Incentives across the board call for TLT yields to fall, and I think that will occur over the next five years. Or, they might hang around the same level as today.
Long-term bond yields are unlikely to rise significantly from here. They are likely to fall. Is it a guarantee? No, but I think it is a good bet. High upside potential with minimal downside is the best investing situation. TLT today fits that definition perfectly.

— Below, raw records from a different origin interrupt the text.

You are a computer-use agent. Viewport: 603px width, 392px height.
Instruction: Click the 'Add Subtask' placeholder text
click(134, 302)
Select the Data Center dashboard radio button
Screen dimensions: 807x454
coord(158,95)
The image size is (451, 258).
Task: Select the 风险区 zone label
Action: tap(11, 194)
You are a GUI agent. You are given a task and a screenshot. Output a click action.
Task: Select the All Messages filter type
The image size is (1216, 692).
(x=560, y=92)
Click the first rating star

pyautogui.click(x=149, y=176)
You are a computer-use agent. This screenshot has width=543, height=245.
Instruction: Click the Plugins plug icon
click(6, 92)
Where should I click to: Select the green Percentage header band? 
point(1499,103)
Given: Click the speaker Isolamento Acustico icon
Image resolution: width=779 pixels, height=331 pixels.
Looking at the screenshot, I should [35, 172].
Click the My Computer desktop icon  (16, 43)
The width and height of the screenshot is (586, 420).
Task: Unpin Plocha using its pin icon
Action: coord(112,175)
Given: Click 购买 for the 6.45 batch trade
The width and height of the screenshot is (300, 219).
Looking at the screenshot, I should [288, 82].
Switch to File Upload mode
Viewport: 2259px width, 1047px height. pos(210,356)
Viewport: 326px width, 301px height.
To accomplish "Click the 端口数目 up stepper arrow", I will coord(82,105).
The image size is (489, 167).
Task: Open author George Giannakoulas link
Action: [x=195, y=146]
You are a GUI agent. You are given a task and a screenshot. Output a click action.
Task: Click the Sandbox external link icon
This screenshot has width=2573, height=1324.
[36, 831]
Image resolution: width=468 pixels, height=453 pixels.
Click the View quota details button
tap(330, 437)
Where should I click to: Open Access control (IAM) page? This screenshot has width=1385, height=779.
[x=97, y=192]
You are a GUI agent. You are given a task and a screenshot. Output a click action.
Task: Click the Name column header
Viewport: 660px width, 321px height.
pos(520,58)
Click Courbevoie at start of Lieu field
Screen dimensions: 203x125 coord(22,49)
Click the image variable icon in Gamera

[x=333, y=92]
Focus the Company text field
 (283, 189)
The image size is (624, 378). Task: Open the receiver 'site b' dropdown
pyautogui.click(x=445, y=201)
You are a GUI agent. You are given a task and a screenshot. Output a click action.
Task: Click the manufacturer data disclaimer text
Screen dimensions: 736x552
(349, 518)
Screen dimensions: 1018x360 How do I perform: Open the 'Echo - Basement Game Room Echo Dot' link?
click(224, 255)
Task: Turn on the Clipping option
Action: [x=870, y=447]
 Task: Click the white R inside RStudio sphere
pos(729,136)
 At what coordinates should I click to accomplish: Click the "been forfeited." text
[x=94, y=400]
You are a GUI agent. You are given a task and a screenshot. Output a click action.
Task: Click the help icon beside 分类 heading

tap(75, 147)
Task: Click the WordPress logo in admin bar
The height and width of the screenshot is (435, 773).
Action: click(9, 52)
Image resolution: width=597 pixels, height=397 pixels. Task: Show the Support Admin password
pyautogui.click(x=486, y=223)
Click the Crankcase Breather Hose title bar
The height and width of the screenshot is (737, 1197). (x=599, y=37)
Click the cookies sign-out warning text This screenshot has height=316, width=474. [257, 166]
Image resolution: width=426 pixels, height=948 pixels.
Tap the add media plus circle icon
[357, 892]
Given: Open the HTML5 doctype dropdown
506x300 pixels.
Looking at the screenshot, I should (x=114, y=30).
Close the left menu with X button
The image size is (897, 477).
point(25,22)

I do not believe TLT will outperform my core stock picks over the next 10 years. However, if the market crumbles for an extended period — something that can happen! even if it hasn’t happened recently — the Federal Reserve will cut rates and long-term bond yields will fall, driving the price of TLT up.
This will give me the flexibility to invest aggressively in cheap stocks. That is how you make the best investments and create life-changing wealth. A much more difficult proposition if your portfolio is going to be 100% correlated with a broad 50% drawdown in equities.
I am not selling stocks and going all in on cash/bonds. The vast majority of my portfolio remains in the same stocks I have been talking about for the last few years. It likely will be unless things get batshit insane and prices go parabolic.
But with the market ripping again, it is difficult to find attractive opportunities in stocks within my wheelhouse. TLT at $85 can be a fantastic place to put my capital, waiting for the fat pitch to reveal itself.
Stay patient. Don’t chase. Forget about the nonsense up 100%, 500%, or 1,000% in the last 12 months.
Eventually, the opportunities will reveal themselves.
-Brett


Wouldn't SGOV (short term treasuries) offers better risk/reward? Still paying 4% with no duration risk.